Psychology: Goldfish

Goldfish Strategy: Labeling to Overcome Negative Thoughts in Tennis

Human nature, driven by our primal instincts, often fixates on negative thoughts as a defense mechanism to protect us from danger. This tendency, which I’ll personify as “Mildred” for illustrative purposes, frequently intrudes at inopportune moments during tennis matches. For example, thoughts like “don’t double fault” or “make this return no matter what” suddenly pop up, especially against formidable opponents like Jimmy, who you haven’t beaten before. Mildred might remind you of past failures, undermining your current performance despite any improvements or changes since those past encounters.

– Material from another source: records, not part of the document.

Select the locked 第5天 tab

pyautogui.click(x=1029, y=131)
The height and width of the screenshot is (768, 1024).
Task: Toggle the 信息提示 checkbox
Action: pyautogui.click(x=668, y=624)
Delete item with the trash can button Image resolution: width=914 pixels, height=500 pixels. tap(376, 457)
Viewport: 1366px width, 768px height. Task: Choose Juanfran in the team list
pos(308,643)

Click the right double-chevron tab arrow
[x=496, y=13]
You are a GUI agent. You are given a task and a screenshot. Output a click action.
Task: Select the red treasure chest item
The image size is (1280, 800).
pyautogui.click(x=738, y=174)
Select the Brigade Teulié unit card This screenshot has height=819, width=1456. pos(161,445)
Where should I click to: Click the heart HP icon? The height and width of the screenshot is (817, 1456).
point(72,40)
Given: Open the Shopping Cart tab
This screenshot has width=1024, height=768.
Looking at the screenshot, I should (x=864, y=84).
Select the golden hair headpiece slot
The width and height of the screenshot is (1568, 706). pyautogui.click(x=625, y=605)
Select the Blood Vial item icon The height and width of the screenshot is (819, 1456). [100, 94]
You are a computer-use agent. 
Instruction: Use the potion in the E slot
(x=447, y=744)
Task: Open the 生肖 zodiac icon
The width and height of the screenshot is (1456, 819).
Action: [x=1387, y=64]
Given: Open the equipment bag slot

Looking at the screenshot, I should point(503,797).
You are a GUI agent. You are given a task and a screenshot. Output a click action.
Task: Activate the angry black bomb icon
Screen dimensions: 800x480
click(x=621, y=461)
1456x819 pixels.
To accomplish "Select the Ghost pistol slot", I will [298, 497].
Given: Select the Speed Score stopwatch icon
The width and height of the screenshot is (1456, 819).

One effective method to counteract these intrusive thoughts is to recognize them as the ‘impostors’ they truly are. Labeling these thoughts helps in managing them. For instance, before a major National Doubles Final in the US, my partner expressed concerns about facing a seasoned opponent, Jimmy Parker. To lighten the mood and shift the mindset, my spouse jokingly referred to the opponent as “Jimmy Buffett” instead of the formidable Jimmy Parker. This humorous mislabeling helped my partner reframe the situation, leading us to win the match comfortably in two sets, even earning praise from Parker himself.

This strategy aligns with my usual advice to treat each point in isolation, akin to a goldfish with no memory of the past. Whenever those impostor thoughts arise, take a moment to breathe and mentally shout “GOLDFISH” to yourself, before moving on to the next point. This approach helps in maintaining focus and staying present, crucial for high-level performance in tennis.